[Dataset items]
________

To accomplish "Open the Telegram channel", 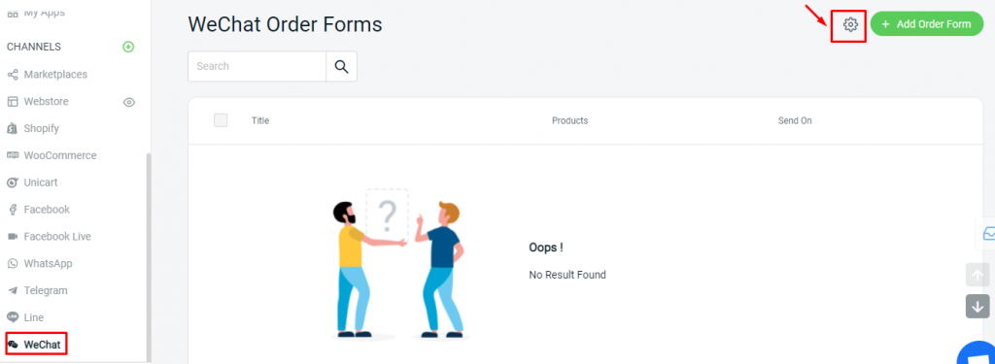I will 38,290.
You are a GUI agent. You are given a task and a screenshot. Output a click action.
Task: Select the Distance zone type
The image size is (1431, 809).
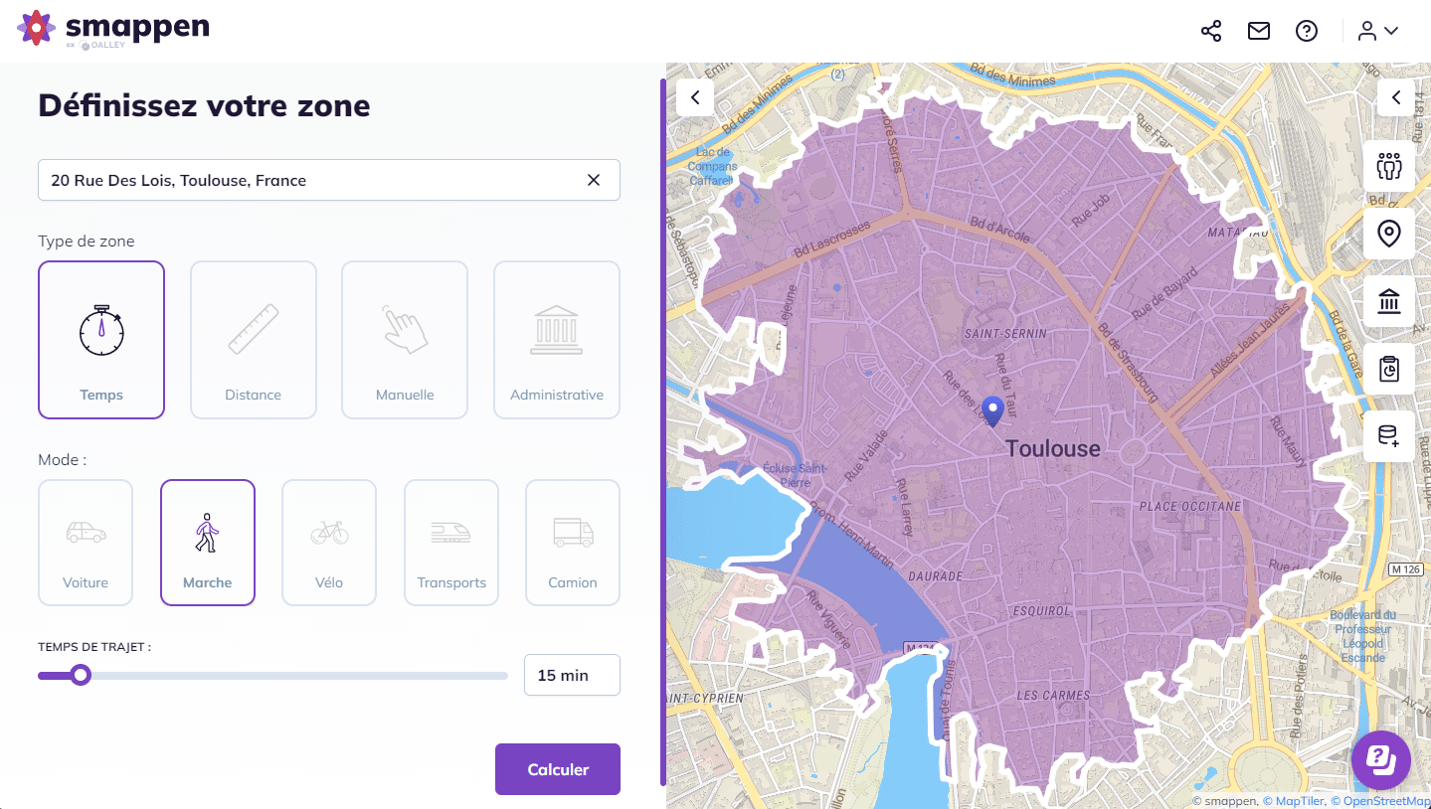click(253, 339)
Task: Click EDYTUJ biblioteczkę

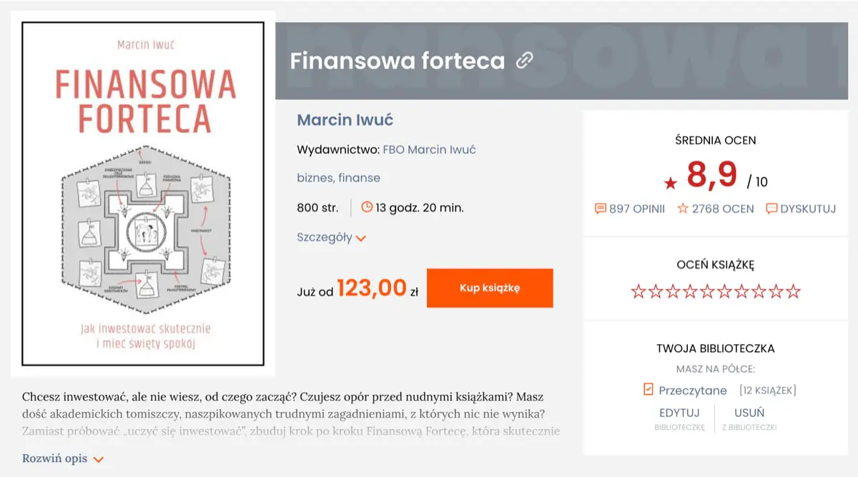Action: coord(679,413)
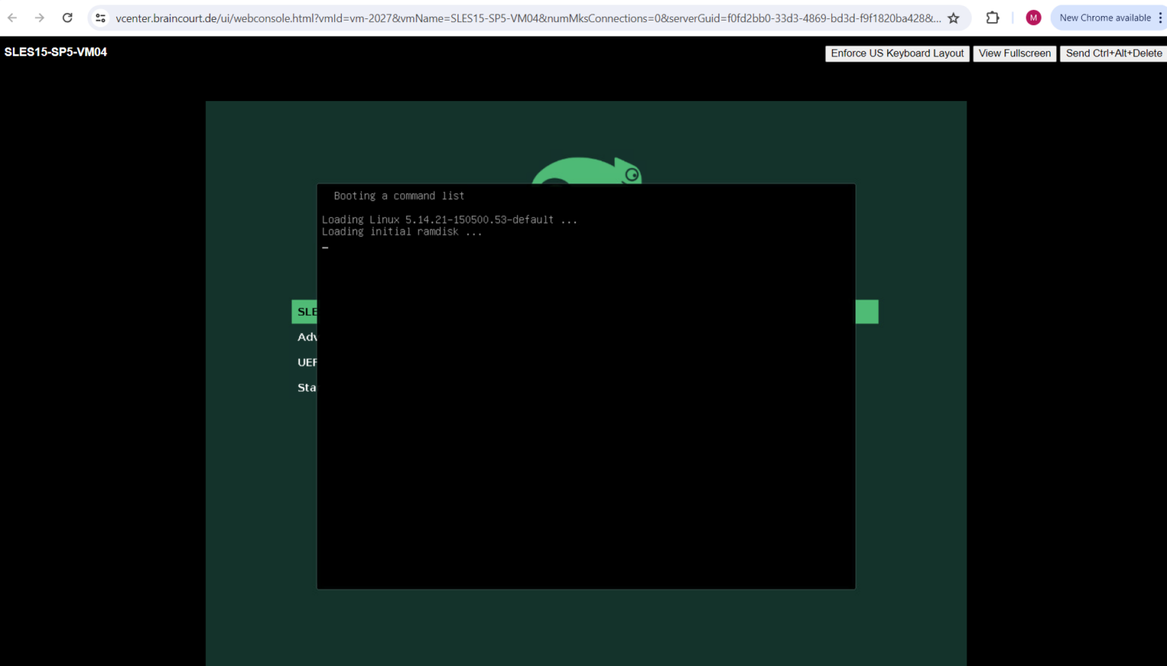Open the Chrome extensions puzzle icon
The width and height of the screenshot is (1167, 666).
pyautogui.click(x=992, y=17)
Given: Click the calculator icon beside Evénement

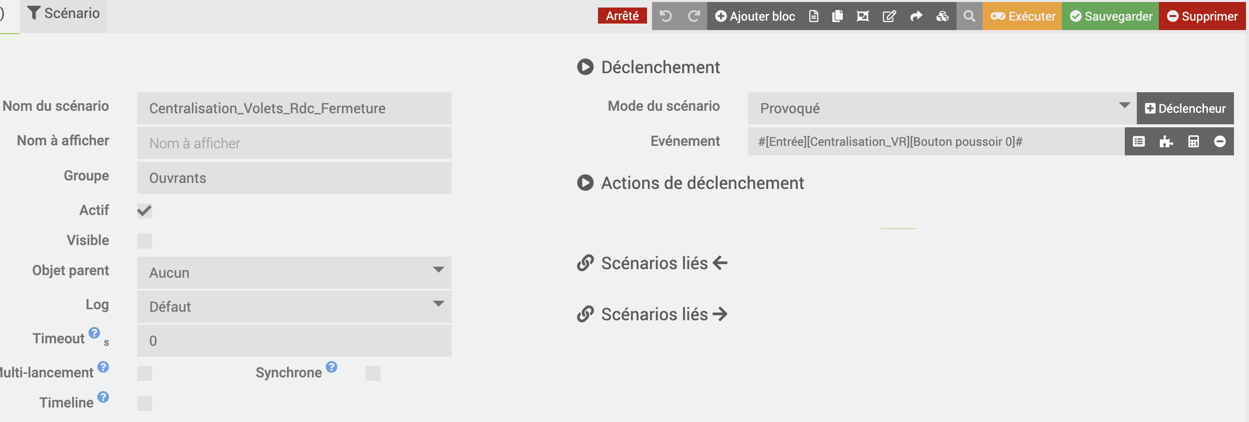Looking at the screenshot, I should click(1193, 142).
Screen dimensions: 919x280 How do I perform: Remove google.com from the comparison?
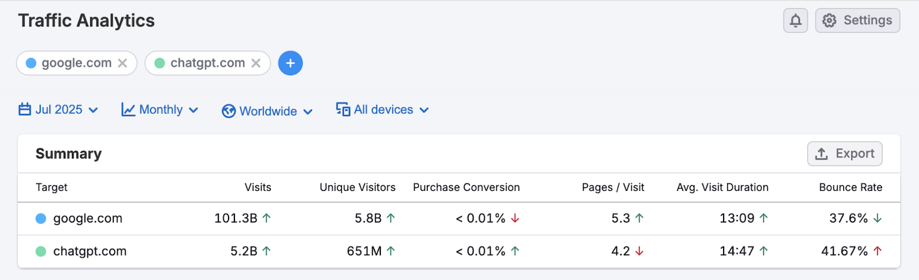(x=122, y=63)
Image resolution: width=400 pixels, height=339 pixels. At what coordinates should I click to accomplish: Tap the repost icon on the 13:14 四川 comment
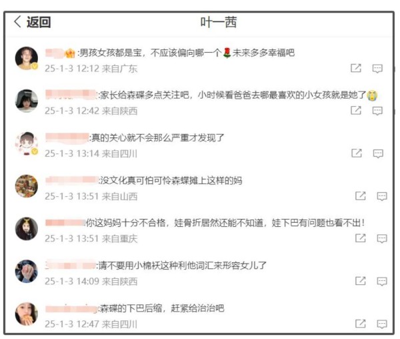[x=357, y=153]
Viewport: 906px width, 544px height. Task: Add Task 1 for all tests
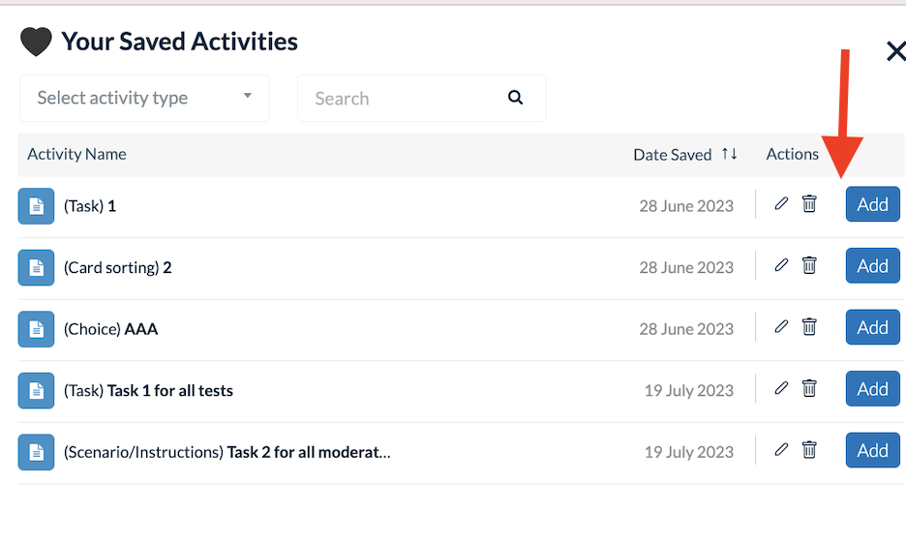[x=872, y=389]
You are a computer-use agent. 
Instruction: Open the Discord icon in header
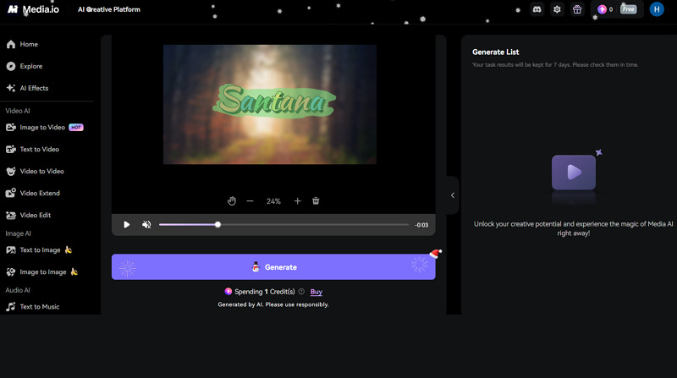click(x=537, y=9)
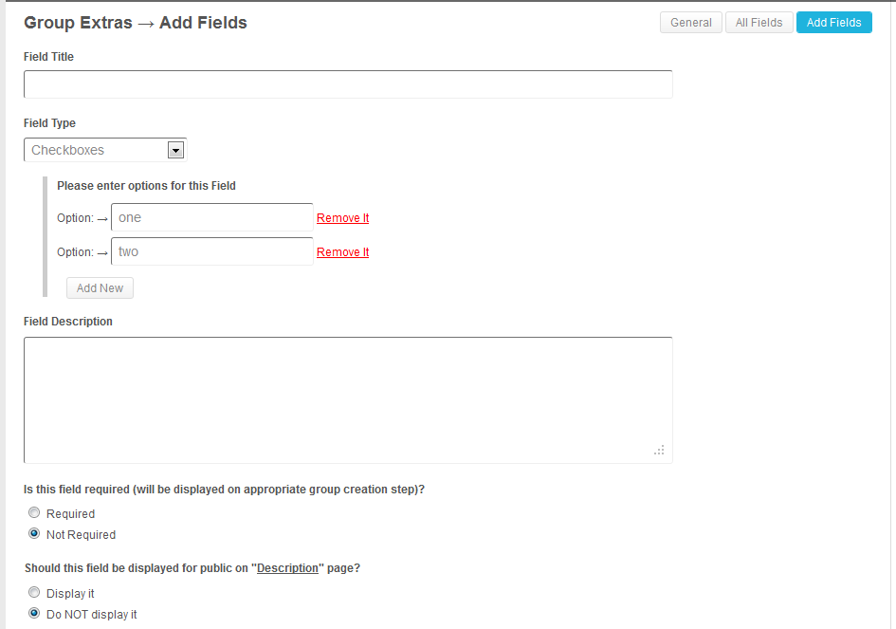This screenshot has height=629, width=896.
Task: Select the Add Fields tab
Action: 833,23
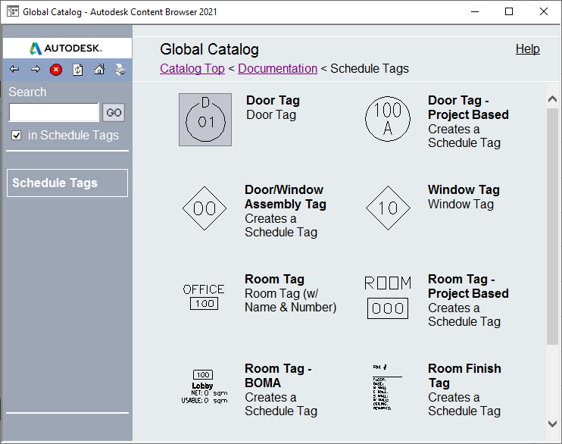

________

DESCRIPTION OF THE TASK: Go through the entries and copy every line that has "agent".

YOUR SOLUTION:
You are a GUI agent. You are given a task and a screenshot. Output a click action.
You are a computer-use agent. 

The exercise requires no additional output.